Bernard Schwartz, Co-secrétaire général SNES-FSU Midi-Pyrénées

“Renoncement, voilà le mot qui vient immédiatement à l’esprit lorsque l’on regarde de près le projet de réforme du collège. Alors que tous les acteurs de la communauté éducative s’accordent sur la nécessité de réformer le collège pour que tous les élèves puissent y réussir, les annonces ministérielles laissent les enseignants sidérés par le peu d’ambition du projet.

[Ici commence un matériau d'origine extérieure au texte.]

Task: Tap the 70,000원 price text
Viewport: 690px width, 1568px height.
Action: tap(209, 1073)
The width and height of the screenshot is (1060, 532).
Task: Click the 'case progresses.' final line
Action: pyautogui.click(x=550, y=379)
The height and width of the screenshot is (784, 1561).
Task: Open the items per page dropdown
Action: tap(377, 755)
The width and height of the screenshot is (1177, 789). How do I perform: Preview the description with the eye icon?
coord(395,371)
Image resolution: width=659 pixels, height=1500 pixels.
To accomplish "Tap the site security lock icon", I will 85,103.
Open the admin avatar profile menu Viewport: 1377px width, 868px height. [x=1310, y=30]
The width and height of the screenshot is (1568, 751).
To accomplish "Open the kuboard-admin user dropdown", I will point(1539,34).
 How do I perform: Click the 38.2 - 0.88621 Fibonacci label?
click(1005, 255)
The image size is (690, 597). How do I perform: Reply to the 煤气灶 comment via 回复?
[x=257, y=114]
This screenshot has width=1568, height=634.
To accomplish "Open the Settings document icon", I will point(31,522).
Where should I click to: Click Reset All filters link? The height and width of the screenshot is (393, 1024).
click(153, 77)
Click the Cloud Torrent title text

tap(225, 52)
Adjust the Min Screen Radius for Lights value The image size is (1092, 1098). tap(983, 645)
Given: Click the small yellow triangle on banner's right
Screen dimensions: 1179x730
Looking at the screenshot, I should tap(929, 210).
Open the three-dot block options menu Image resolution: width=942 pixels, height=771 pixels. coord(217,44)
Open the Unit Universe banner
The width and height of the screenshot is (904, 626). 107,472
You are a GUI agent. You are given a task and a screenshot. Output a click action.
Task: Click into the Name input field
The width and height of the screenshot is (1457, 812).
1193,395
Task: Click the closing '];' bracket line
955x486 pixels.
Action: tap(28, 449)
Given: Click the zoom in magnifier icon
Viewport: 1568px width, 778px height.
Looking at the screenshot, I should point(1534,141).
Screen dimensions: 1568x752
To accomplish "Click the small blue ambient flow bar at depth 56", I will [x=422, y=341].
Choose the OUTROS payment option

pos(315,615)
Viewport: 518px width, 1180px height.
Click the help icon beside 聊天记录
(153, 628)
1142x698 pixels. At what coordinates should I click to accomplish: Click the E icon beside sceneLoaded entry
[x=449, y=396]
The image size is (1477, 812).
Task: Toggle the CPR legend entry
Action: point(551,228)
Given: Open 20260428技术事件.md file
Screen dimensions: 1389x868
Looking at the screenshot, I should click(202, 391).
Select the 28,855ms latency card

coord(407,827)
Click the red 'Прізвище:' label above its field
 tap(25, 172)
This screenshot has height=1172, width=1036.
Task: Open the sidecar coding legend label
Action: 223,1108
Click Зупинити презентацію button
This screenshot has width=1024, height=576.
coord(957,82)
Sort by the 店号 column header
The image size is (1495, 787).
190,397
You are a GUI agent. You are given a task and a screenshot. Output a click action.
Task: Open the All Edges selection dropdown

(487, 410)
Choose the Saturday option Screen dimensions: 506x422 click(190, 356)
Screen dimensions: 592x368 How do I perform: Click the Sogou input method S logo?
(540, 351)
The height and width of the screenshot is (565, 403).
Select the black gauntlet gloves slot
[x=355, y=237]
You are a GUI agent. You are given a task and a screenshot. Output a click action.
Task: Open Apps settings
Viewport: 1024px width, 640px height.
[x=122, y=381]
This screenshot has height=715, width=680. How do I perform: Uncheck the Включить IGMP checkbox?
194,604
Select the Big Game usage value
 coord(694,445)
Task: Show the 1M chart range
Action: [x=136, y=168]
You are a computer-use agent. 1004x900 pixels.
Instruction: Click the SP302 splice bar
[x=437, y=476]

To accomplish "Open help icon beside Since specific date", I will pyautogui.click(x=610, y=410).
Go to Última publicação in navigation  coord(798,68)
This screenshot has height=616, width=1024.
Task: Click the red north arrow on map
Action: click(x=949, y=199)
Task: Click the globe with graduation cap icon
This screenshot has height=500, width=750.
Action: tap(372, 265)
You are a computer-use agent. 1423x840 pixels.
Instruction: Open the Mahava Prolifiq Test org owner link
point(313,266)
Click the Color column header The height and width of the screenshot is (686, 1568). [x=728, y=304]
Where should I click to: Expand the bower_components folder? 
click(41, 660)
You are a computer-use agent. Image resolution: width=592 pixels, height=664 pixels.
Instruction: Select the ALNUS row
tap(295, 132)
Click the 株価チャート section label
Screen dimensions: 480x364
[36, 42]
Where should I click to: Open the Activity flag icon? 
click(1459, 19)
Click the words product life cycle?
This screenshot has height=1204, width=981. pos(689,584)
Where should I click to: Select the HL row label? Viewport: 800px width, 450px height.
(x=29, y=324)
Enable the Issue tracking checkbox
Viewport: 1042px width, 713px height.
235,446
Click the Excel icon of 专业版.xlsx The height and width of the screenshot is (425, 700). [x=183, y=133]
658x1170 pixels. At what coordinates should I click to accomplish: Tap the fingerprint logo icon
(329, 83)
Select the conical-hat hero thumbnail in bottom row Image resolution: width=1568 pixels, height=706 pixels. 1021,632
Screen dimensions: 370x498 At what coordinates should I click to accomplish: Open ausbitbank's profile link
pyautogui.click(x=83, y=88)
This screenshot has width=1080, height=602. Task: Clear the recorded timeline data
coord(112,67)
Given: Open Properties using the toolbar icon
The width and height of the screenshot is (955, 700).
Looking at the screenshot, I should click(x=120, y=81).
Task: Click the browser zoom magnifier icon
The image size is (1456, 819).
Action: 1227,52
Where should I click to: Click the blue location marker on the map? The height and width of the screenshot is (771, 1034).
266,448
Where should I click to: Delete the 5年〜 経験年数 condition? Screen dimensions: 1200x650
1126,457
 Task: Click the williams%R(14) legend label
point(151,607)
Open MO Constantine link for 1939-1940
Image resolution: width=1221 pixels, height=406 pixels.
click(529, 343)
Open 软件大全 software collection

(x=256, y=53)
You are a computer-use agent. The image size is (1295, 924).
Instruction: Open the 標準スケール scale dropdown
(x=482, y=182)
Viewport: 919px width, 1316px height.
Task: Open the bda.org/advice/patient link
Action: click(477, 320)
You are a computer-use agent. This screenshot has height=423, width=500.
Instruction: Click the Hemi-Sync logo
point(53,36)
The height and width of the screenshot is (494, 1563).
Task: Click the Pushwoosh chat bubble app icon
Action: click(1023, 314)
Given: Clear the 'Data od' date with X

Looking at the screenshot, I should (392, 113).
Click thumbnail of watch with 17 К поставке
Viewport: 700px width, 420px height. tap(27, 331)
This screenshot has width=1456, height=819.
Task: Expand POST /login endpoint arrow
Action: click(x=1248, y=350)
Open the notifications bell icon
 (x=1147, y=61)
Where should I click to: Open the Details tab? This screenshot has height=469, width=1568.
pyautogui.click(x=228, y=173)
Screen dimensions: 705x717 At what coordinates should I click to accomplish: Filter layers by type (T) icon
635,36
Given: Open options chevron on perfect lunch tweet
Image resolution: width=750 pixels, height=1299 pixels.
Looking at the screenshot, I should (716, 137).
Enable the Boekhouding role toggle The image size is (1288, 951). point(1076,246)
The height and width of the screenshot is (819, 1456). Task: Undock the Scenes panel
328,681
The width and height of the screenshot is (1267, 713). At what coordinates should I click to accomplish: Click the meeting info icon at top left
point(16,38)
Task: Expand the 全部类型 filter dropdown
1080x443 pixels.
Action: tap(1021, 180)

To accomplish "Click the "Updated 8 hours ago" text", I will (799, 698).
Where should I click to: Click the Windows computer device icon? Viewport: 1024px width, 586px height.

Derrière une communication démagogique se cache la réalité: la fin du caractère national des horaires et des programmes, l’absence de financement réel de la réforme et le renvoi de toutes les difficultés au local, au nom de l’autonomie. De plus, le nouveau gadget pédagogique (EPI) censé enclencher la réussite de tous les élèves, signifie concrètement sur le terrain une énorme usine à gaz, des réunions à n’en plus finir et pour un intérêt très douteux. Pire, toujours sous couvert d’une volonté d’égalité que personne ne peut contester, la ministre tente laborieusement de faire croire que supprimer des dispositifs qui fonctionnent: latin, bilangues, va résoudre les difficultés des élèves de collège. Qui peut croire cela? Pas les professionnels du terrain qui demandent la réouverture des discussions. Il n’est pas trop tard.”

 

Pour

Fabien Jouvé, Secrétaire Fédéral à l’Education du Parti Socialiste de Haute-Garonne (#PS31)

“Quelle réforme de l’éducation n’a pas provoqué inquiétudes et protestations ?  Au-delà des postures et conservatismes, doit-on seulement continuer à constater que notre école reproduit et aggrave les inégalités ? Doit-on se satisfaire d’élèves qui arrivent en fin de scolarité obligatoire sans savoir lire, écrire, compter ? Non, il faut agir. En réduisant les moyens ? La suppression de 80 000 postes marque l’échec de la droite. En donnant plus de moyens ? 4 000 postes pour accompagner cette réforme sur les 60 000 créés, c’est une avancée. Mais est-ce la seule solution ? En organisant le collège différemment. C’est le sens de la réforme de Najat Vallaud-Belkacem, nouvelle étape de la Refondation de l’Ecole qui a pour ambition de réduire les inégalités. Permettre la réussite de tous par la maîtrise des savoirs fondamentaux en tenant compte des spécificités de chaque élève, voilà l’objectif. Possibilité de globaliser les heures d’enseignement pour une progressivité des apprentissages dans le respect des programmes, interdisciplinarité pour des apprentissages concrets, accompagnement personnalisé généralisé, heures en petits groupes, marges de manœuvre, voilà les moyens. Apprendre autrement pour faire reculer l’échec scolaire et renouer avec la promesse de l’école républicaine, voilà l’enjeu.”